Kieran advises other parents in a similar position “to stay away from the internet until you speak to your CF team in the hospital or your child’s doctor. Without knowing the facts about your specific child, it will only scare you.”

Sinéad says: “The only way to cope with something like this is to get on with your life, do everything you had intended on doing as you intended to do it and fit the CF into the picture, don’t let it be the focus.

“All the dreams that I had for Aoibheann when we first had her are still there – we may need to go about things a bit differently, that’s all.”

About one in 19 people are carriers of the cystic fibrosis gene and where two carriers parent a child together, there is a one in four chance of the baby being born with CF.

While much of the focus for patients’ facilities has been on those for CF patients in Dublin, an €11 million medical centre is currently being constructed at the Midwestern Hospital in Limerick that will contain a new dedicated nine-bed unit for young adult CF patients in the midwest to allow a continuation of service for child CF patients.

Sinéad says: “We are very lucky to have the facilities that we have in Limerick for children with CF. The CF team there is fantastic.”

However, the worry is for Aoibheann when she gets older, as the facilities in the midwest for adults for CF are, according to Sinéad, “very basic”.

She says: “The number of adult CF patients attending Limerick Regional is increasing all the time as people living with CF are surviving longer, which is why the work of TLC4CF is so important.”

The chief executive of Cystic Fibrosis of Ireland, Philip Watt, has described the new centre as “a beacon of hope” for young adults with CF in the midwest.

Until now, the regional hospital has had only three dedicated CF beds for adults and, according to the planning documents, they “are located on medical wards, without isolation facilities, which presents a very real threat of cross infection”.

Funding for the new centre is being raised by the regional-based TLC4CF campaign and monies raised from Kieran’s TLC challenge will go towards the fund and towards the Clare Crusaders’ charity that provides a range of therapies to Aoibheann. He says: “The Clare Crusaders clinic has been a tremendous help for Aoibheann.”

Sinéad says: “With the development of this new unit, all CF patients in the midwest region won’t have to endure the dangerous and inadequate services that previously existed.

“People with CF fight every day against their condition and keep on going, we need to help them in their fight by giving them a chance to get the treatment that they need, the best possible treatment available without fearing cross infection.”

Kieran believes the new centre – due to be completed next year – “will have a hugely positive impact on our CF population.

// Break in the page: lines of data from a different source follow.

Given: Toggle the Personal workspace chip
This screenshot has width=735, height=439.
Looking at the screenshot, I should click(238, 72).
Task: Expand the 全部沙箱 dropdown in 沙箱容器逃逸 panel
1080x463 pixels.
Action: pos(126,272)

Now young adults will be in a position to have a continuation of care when they transfer to the adult facilities.”

On the future, Sinéad says: “There are developments in the area of CF treatment that are very encouraging, and give us all great hope for the future. Improved facilities mean that there will be more patients surviving to take advantage of these treatments that could lengthen their lives.”

With Kieran now ramping up his training schedule over the next number of weeks as the TLC Crusade event looms, Sinéad says: “I am nervous already about the TLC Crusade.

“I am in no doubt that he can and will do it, but my heart will be in my mouth until I see him near the finish line in Dublin. There will be tears of pride and relief.”

She smiles and says: “I couldn’t tell you what Aoibheann will make of it. I am hoping that this year will be the year she manages to stay awake to watch Kieran cross the line in Dublin.”